Chi va con lo zoppo (Versione Latino Seneca)

Chi va con lo zoppo
Autore: Seneca

Cum placidissimo et facillimo et minime anxio vivendum est.

Sumutur a conversantibus mores; et, ut quaedam in contractos corporis vitia transiliunt, ita animus mala sua proximus tradit. Eadem ex diverso ratio virtutum est, ut omne, quod secum habent, mitigent. Quae res quanum possit intelleges, si videris feras quoque convictu nostro mansuescere nullique etiam immani bestiae vim suam permanere, si hominis contubernium diu passa est.

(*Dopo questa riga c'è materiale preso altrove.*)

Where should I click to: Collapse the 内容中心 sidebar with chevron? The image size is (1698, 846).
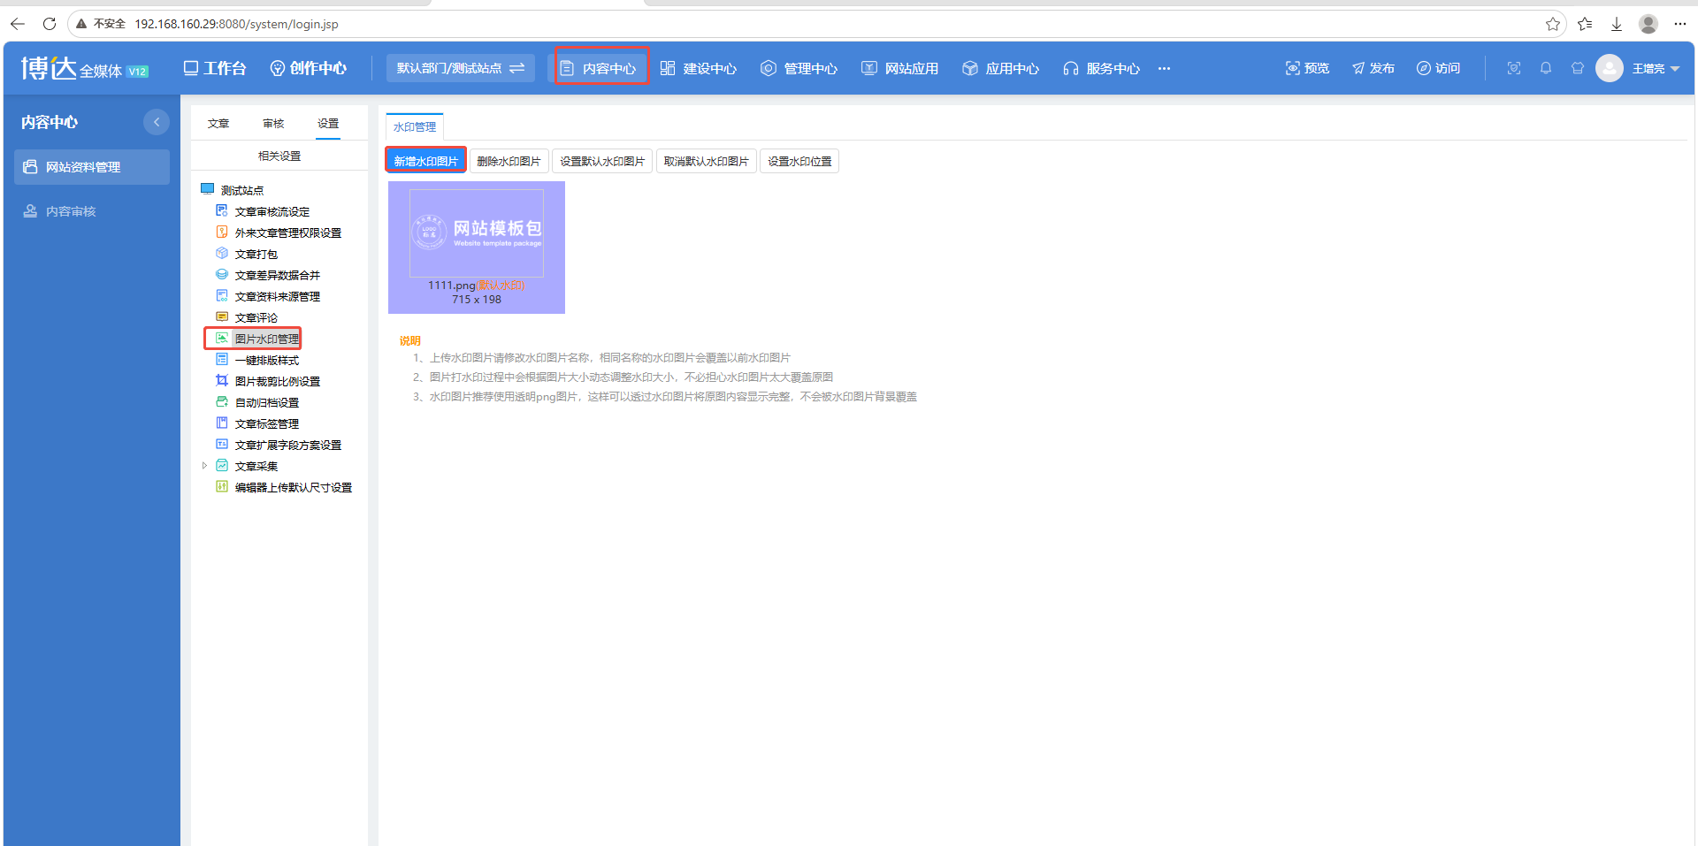click(x=157, y=122)
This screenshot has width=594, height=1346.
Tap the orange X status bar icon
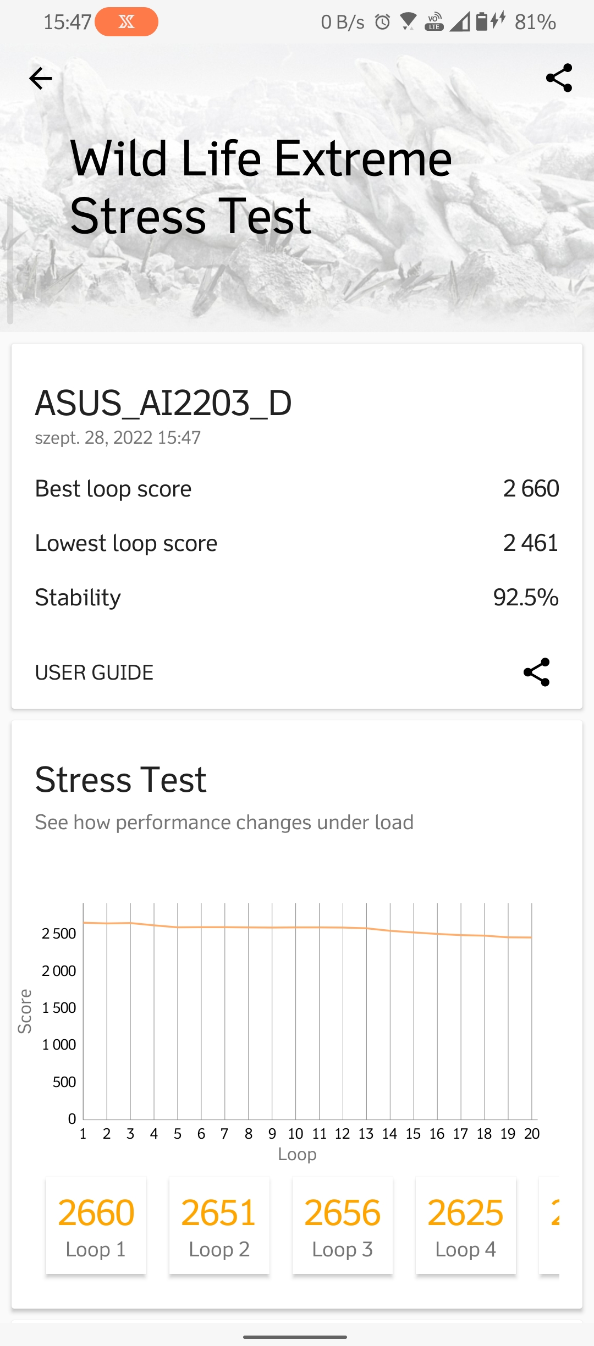[x=127, y=22]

Retunditur omnis asperitas paulatimque inter placida dediscitur. accedit huc quod non tantum exemplo melior fit qui cum quietis hominibus vivit, sed quod causa irascendi non invenit nec vitium suum execeret. Fugere itaque debebit omnes quos irritaturos iracundiam sciet. ‘’Qui sunt – inquis – isti ?’’. multi ex variis causis idem facturi. Offendet te superbus contemptu dicax contumelia, petulans iniuria, lividus malignitate, pugnax contentione, mendax vanitate.
Si deve scansare l'ingiuria, visto che non sappiamo sopportare. E' opportuno vivere insieme (con) a persone abbastanza tranquille, pratiche e per nulla ansiose e petulanti.

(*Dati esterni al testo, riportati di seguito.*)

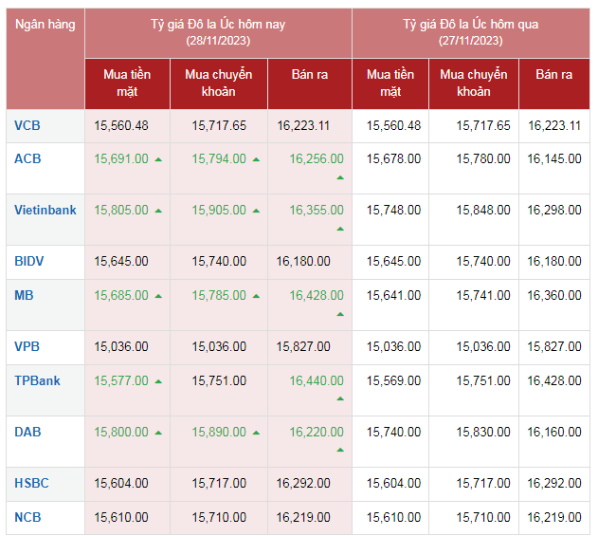
Task: Select the 'hôm nay (28/11/2023)' header cell
Action: [218, 32]
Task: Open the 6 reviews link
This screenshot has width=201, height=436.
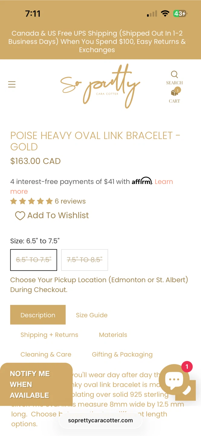Action: pos(70,201)
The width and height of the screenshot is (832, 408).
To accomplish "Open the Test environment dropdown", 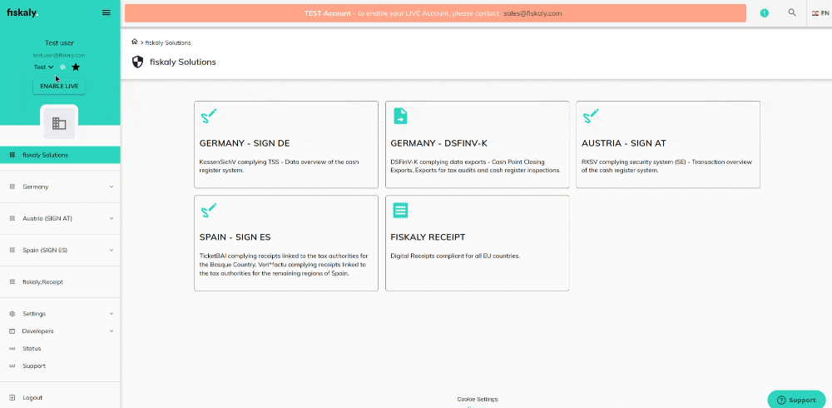I will tap(43, 67).
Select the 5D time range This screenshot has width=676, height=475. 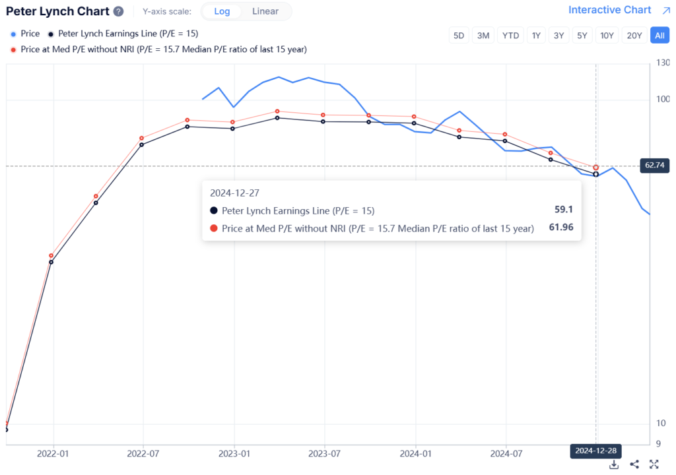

Si acquisiscono i comportamenti da chi ci è vicino, e come certi vizi si contagiano per contatto corporeo, così l'animo contagia (con) i suoi mali gli animi che gli sono vicini: l'ubriaco spinge chi lo frequenta all'amore del vino, una compagnia di impudici riesce a corrompere anche un uomo forte e, se è consono dir così con tutti gli attributi; l'avarizia porge il proprio veleno a chi la circonda. Identico e contrario è il metodo delle virtù: essa addolcisce tutto ciò che ha con se: ed alla salute non sono utili una località ed un clima salubri, tanto quanto la frequentazione tra gente per bene ad un animo poco saldo.

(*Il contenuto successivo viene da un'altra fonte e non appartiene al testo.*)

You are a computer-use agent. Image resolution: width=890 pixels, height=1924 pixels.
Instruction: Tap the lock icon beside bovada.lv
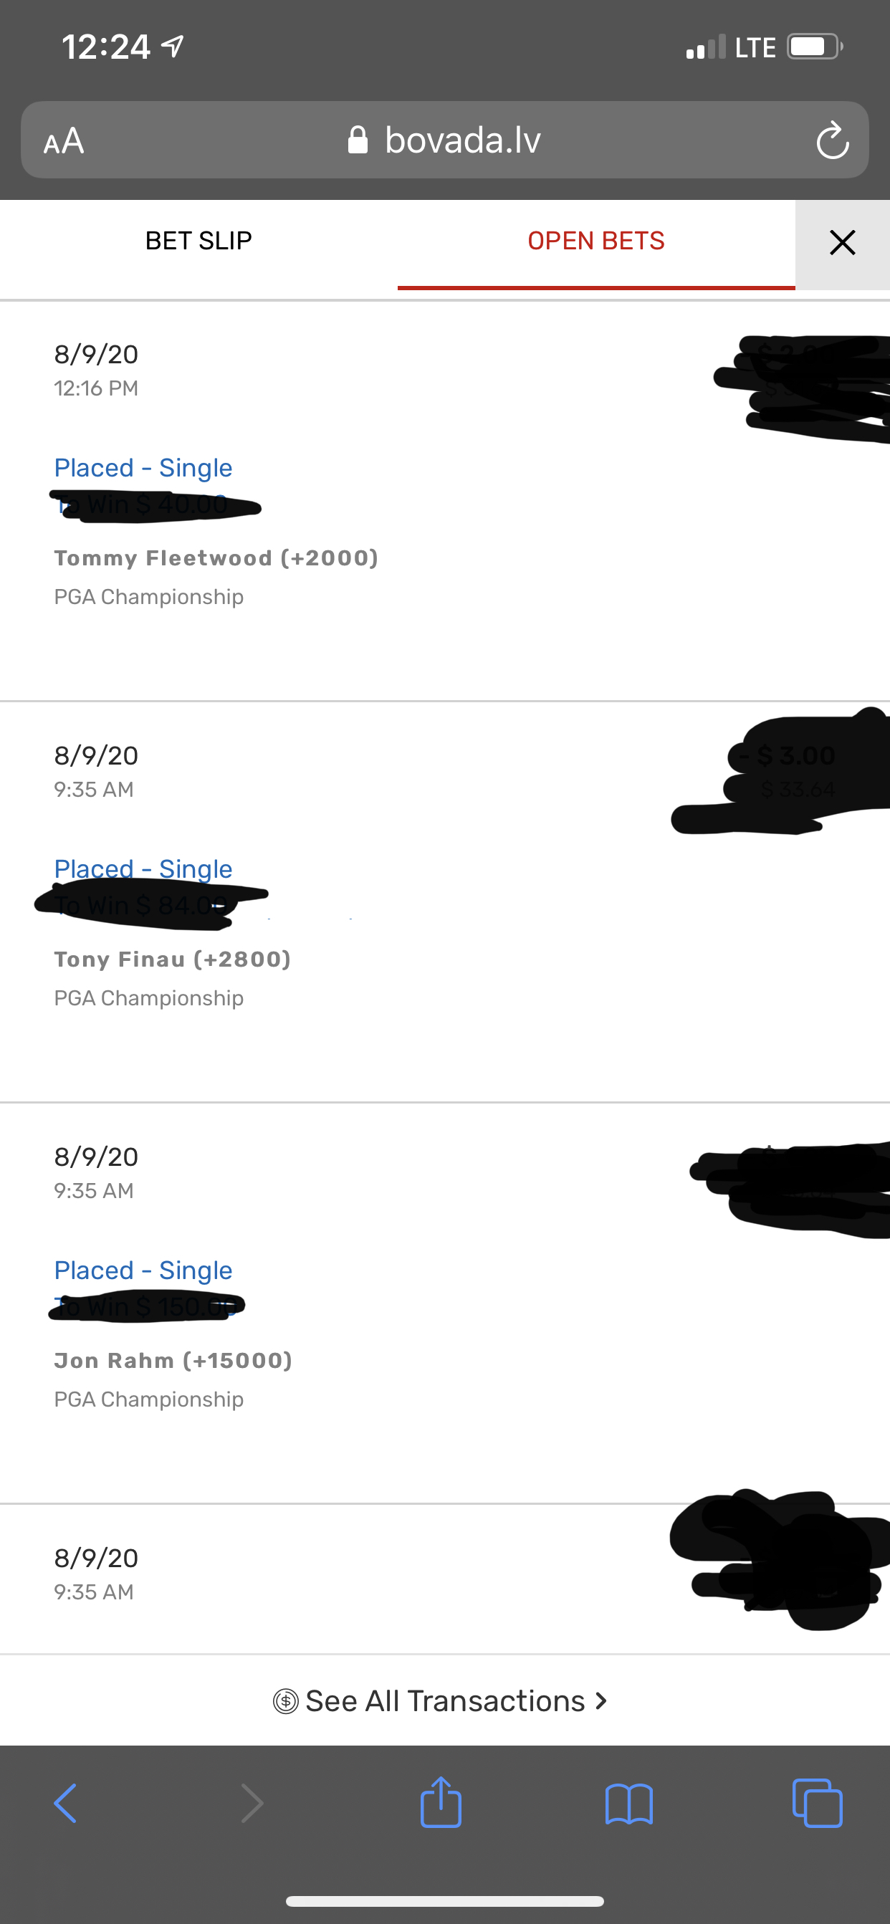(358, 140)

Quanto sia vero ciò, puoi intuirlo vedendo addirittura le bestie feroci, addomesticate, diventar mansuete, e che in nessuna bestia per quanto enorme sopravviva la sua tipica forza, una volta, appunto, addomesticata dall'uomo. Ogni irritabilità viene sminuita e a poco a poco in mezzo a tanta dolcezza, disimparata. A ciò si aggiunga il fatto che quello che frequenta persone pacate non solo diventa migliore in virtù dell'esempio (che ha sotto gli occhi), ma anche perché non trova cause d'inquietarsi e quindi non esercita questa suo vizio nefasto. Dovrà quindi evitare tutti quelli che sa (conosce come) istigatori. "Ma chi sono, questi chiedi?". Molti, per diverse ragioni, faranno lo stesso: il superbo ti offenderà mostrando disprezzo, il sarcastico mostrando una amara ironia, l'insolente con l'insulto, l'invidioso con la sua malignità, l'attaccabrighe facendo lo spaccone, quello pieno di menzogne con la sua vana vanità.